TIPS FOR REVISING AND EDITING YOUR COLLEGE ESSAYS

(Tricks to make your writing stronger)

Find and mark the thesis statement.

Find and mark the topic sentence for each paragraph.

Count the sentences in each paragraph and put the number in the margin. Are the body paragraphs close to equal length? Each needs to be at least half a page.

Find and circle every use of the words you, your, you’re, yours. Change these to either first or third person.

Find every use of the word they or them or their. Draw an arrow to the word it refers to. The two words need to be either both plural or both singular. If you use “they” or “them,” be sure the reader knows whom you are talking about.

Find every semicolon and make sure you have a complete sentence on BOTH sides. If you can’t use a period, you can’t use a semicolon.

Find all the apostrophes. The only apostrophes should be for possession, not for plurals or contractions. Do not use ANY contractions except in a direct quote.

NO questions! Doesn’t it irritate you when someone asks you a question and then doesn’t let you answer it? That’s what you are doing to the reader.
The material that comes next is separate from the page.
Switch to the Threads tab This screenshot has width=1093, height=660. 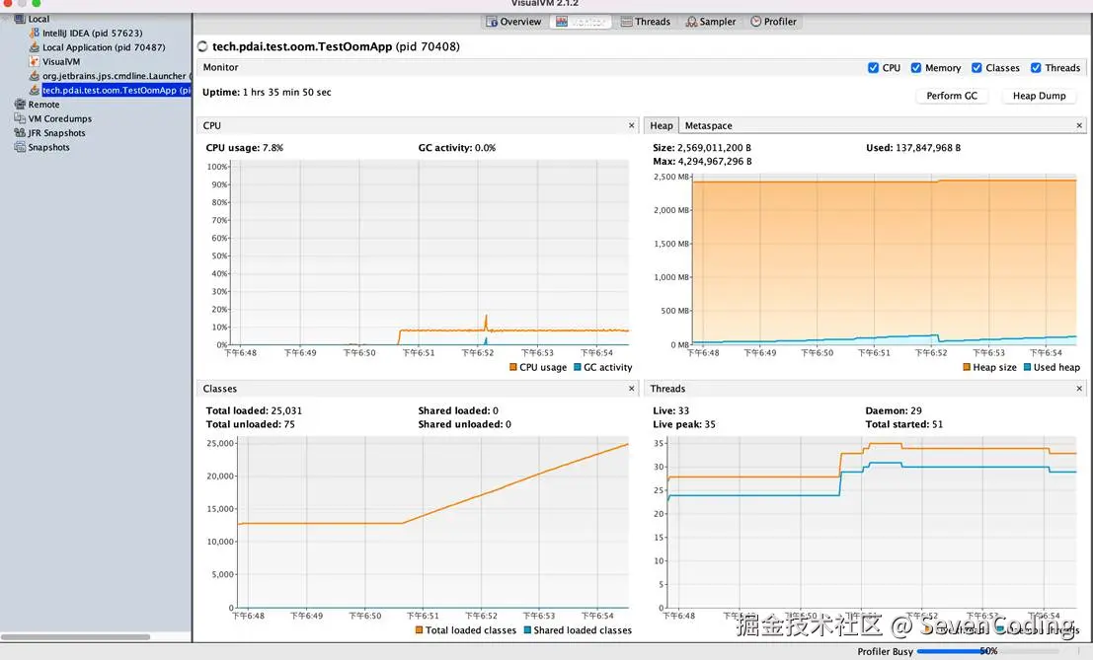click(646, 22)
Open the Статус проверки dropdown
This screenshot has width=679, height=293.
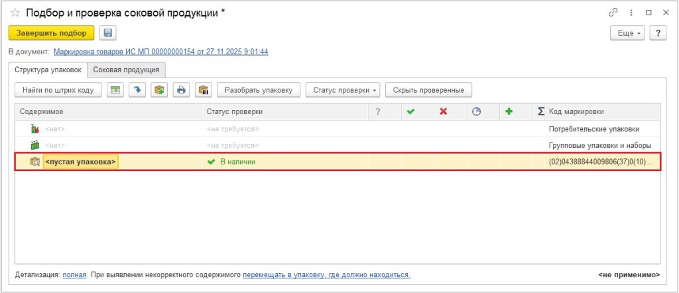(342, 90)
Find all the commas; identify which rule that comma fits. If you can’t find a rule that suits that comma, remove the comma.

No slang or casual language. Do not say “kids,” say “children.” For “guys” say “men”; for “okay” or “ok” use “good” or “alright.”

Do not use etc. or any slashes (he/she).

You can write in first person (I, me, we, us) if the professor permits, but don’t refer to yourself as the writer: “Now I will explain...” “As I said before…” “Let me sum up by saying…”

Watch for weak words, such as “really,” “stuff,” “very,” “things,” and substitute a more specific (not more complicated!) word.

Now print a copy of your essay and proofread it from the last sentence to the first (yes, BACKWARDS!). As you read, make corrections on the electronic version.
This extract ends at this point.